Долго шли по бесконечному коридору, становившемуся всё темней, наконец свернули в закуток, где почти совсем не было света. Но дежурный без промаха вставил ключ и открыл перед Марией дверь камеры, щёлкнул снаружи выключателем и сказал, указывая на железную кровать, застеленную каким-то тряпьём:

– Располагайся.

Опять заскрежетал замок, свет погас, и в кромешной тьме она завыла так, что самой стало страшно. Под утро она то ли уснула, изнурённая, то ли потеряла сознание.

Очнулась, когда за окном уже стали видны заснеженные кусты, а дальше, за забором, труба кирпичного завода. Совсем далеко – белые крыши домов и сараев. В эту ночь наконец наступила зима. Как Мария ещё совсем недавно любила первый снег! А сейчас всё – жизнь сломана… Кончилась жизнь! Её колотил озноб. В камере, действительно, было холодно. А на воле ветер утих, и небо прояснилось. Вставало солнце. Всё заискрилось – также, как в прошлом году, как в позапрошлом, когда она со своими однокурсниками шла пешком по такому же чистому первому снегу в педучилище…

Она вздрогнула от звука открываемого замка. Дежурный – не вчерашний, но тоже пожилой, почти старичок – сказал буднично, по-домашнему:

– Гейне, тебе передача – картошка-лепошка, – и улыбнулся всеми своими морщинами: мол, я не передразниваю, мне так сказали, я передаю.

Их красная чашка. А в ней несколько картофельных лепёшек. Золотистая корочка с двух сторон. И запах, наверное, вкусный, только Мария сейчас ничего не чувствует – ни запахов, ни вкуса. Во рту всё пересохло, язык деревянный, и в глотке ком – ничего не пропускает. А чашка ещё тёплая. «Встали, наверное, до свету, нажарили и сразу с печки мне понесли… А может – ничего, может – обойдётся, разберутся. Ведь я не виновата».

Только так подумала, а замок уже снова скрежещет:

– Гейне, на допрос.

Кабинет. В другом конце того же здания. Солнце в окно. За столом молодой милиционер. Гимнастёрка, красные петлицы на воротнике.

– Младший лейтенант Чалов. Веду ваше дело, – посмотрел на неё. Долго смотрел, выжидающе. – Ну рассказывайте.

– Что рассказывать?

– Как сушилку подожгли.

Её снова затрясло, полились слёзы:


– Не поджи-и-га-ла я! Я ушла… всё… уже потухло.

– Потухло, говоришь? А кто это может подтвердить?

– Бригадир был, Семён Васильевич. Он сам кирпичи щупал. Они уже холодные были. Спросите его…

Хорошо, что в кармашке платья оказался носовой платок. А то сидела бы сейчас, размазывая сопли и слёзы.

– И когда же он щупал?

– Перед тем, как я домой пошла. Он пощупал и отпустил меня.

Тут Чалов усмехнулся и сказал:

– Ну ладно, а в котором часу отпустил?

– Не знаю, темнеть стало. Сумерки были. Где-то в семь.
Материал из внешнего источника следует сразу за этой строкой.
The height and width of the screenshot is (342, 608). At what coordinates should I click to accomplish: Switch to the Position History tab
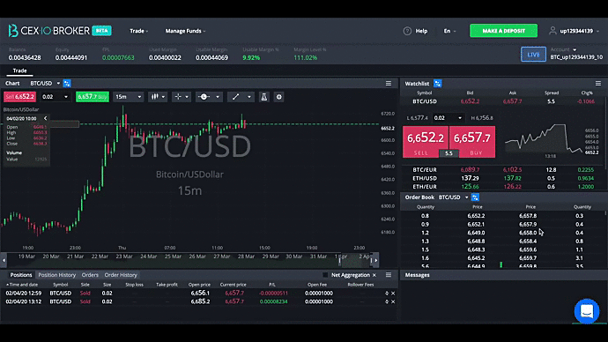(57, 275)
– В семь… А загорелось в двенадцать. Выходит, ты пошла домой, потом вернулась и подожгла?

– Не поджигала-ааа! Мы поужинали и спать легли-и-ии!

– Не поджигала? А отчего же тогда загорелась? Или она сама себя подожгла? Сушилка-то?

– Не знаа-а-а-а-ю!

– Может подложила что-то, чтобы тлело, а потом разгорелось? Или спички как-то так разложила, чтобы огонь пополз?
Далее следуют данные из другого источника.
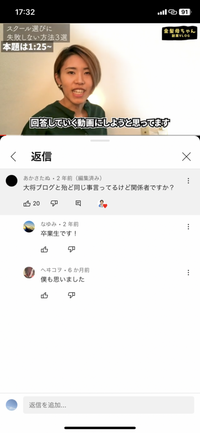Like あかさたぬ's comment with thumbs up

(27, 204)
– Ничего я не дела-а-ла! Я и не умею, и не знаю…

– А может бригадир поджёг?

– Не-е-ет! Я пошла, и он ускакал. На коне он был.

– Ну хорошо, устрою тебе очную ставку с бригадиром. Подожди пока.

Чалов позвонил в правление колхоза, и через десять минут Мария уже видела в окно, как Семён Васильевич мчится галопом, и сырой снег комьями вылетает из-под Алимовых копыт. Ещё через несколько минут бригадир уже входил в кабинет. Да, серьёзная организация милиция!

– Ну что бригадир. – сказал Чалов. – Вот гражданка Гейне утверждает, что ты последним видел сушилку перед пожаром. Говорит, в семь часов вечера ты всё осмотрел, проверил, пощупал, её отпустил, а сам остался.